Surabaya, Bhirawa.
PT Fireworks Indonesia telah menggelar edisi ke-7 SUGAREX Indonesia 2025, pameran industri gula terbesar dan termapan di kawasan ini. Dengan tema “Membangun Masa Depan Manis Indonesia melalui Inovasi, Teknologi, dan Keberlanjutan di Industri Gula”.
.
Berlangsung pada 12-13 November 2025 di Dyandra Convention Centre (DCC) Surabaya, acara tahun ini akan mempertemukan lebih dari 80 peserta pameran dari Indonesia, Singapura, Malaysia, Thailand, Jerman, India, Korea, Cina, dan sekitarnya serta menampilkan inovasi mutakhir untuk rantai nilai industri gula secara global.
“Melalui SUGAREX Indonesia 2025, kami bertujuan untuk memperkuat kemitraan dan menyoroti gelombang teknologi berikutnya khususnya solusi AI dan Industri 5.0 yang akan membantu industri gula Jawa Timur mencapai efisiensi yang lebih besar, memperluas kapasitas produksi, dan mengadopsi praktik berkelanjutan untuk tetap kompetitif secara global,” terang Group CEO Fireworks Trade Media, Kenny Yong, Rabu (12/11).
Kenny menambahkan pameran ini berfungsi sebagai platform yang dinamis bagi penyedia teknologi, pemilik perkebunan gula, penyulingan, dan pemangku kepentingan industri untuk berjejaring, bertukar wawasan, dan mengeksplorasi peluang bisnis baru. Bahkan pameran ini juga dihadiri sekitar 3.000 pelaku bisnis dan pengambil keputusan dari berbagai wilayah Asia, terutama Jawa Timur.
Ketua Umum Kamar Dagang dan Industri (Kadin) Jawa Timur, Adik Dwi Putranto menegaskan Kadin Jatim berkomitmen mendorong transformasi digital dan adopsi teknologi Industri 5.0 di sektor pergulaan nasional. Langkah ini diyakini menjadi kunci dalam mewujudkan industri gula yang modern, efisien, dan berkelanjutan, sejalan dengan peran strategis Jawa Timur sebagai penghasil gula terbesar di Indonesia.

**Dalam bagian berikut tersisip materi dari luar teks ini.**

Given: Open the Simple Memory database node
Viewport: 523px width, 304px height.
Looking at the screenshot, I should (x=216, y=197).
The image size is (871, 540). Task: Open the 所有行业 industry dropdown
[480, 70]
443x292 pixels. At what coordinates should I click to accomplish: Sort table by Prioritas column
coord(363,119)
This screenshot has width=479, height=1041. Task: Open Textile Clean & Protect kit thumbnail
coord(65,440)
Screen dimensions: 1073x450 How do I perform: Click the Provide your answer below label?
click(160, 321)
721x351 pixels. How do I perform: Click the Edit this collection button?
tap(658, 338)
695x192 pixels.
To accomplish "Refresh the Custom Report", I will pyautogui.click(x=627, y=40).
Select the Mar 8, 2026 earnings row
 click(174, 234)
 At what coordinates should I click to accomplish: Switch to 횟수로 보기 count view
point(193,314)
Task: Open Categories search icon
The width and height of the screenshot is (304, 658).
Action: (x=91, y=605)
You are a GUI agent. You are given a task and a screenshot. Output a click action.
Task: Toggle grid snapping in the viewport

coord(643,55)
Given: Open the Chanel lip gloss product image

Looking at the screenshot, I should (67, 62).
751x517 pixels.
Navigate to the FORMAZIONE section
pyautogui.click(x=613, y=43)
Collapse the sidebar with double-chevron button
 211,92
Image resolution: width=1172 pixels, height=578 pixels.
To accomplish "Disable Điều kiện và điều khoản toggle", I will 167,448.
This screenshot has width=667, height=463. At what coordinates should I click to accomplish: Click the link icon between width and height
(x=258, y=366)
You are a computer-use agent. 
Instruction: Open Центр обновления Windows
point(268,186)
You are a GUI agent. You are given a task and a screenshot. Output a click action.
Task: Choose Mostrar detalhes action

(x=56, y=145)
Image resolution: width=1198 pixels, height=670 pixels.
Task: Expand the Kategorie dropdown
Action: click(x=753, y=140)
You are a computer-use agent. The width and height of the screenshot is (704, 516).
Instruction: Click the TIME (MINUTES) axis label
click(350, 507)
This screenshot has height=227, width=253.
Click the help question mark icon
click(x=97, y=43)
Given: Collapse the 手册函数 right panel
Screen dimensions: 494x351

?Adik menjelaskan, momentum SUGAREX menjadi ruang strategis bagi pelaku industri untuk beradaptasi dengan era baru digitalisasi. “Industri gula harus segera bertransformasi. Pemanfaatan teknologi digital dan penerapan prinsip Industri 5.0 bukan lagi pilihan, tapi keharusan jika ingin bertahan dan berkembang,” jelasnya.
Sebagai provinsi penghasil gula kristal putih terbesar, Jawa Timur menyumbang sekitar 50 persen dari total produksi nasional. Data terbaru menunjukkan bahwa pada 2024 luas lahan tebu di provinsi ini mencapai 229.869 hektar, menghasilkan sekitar 1,22 juta ton gula dengan rendemen 7,47 %.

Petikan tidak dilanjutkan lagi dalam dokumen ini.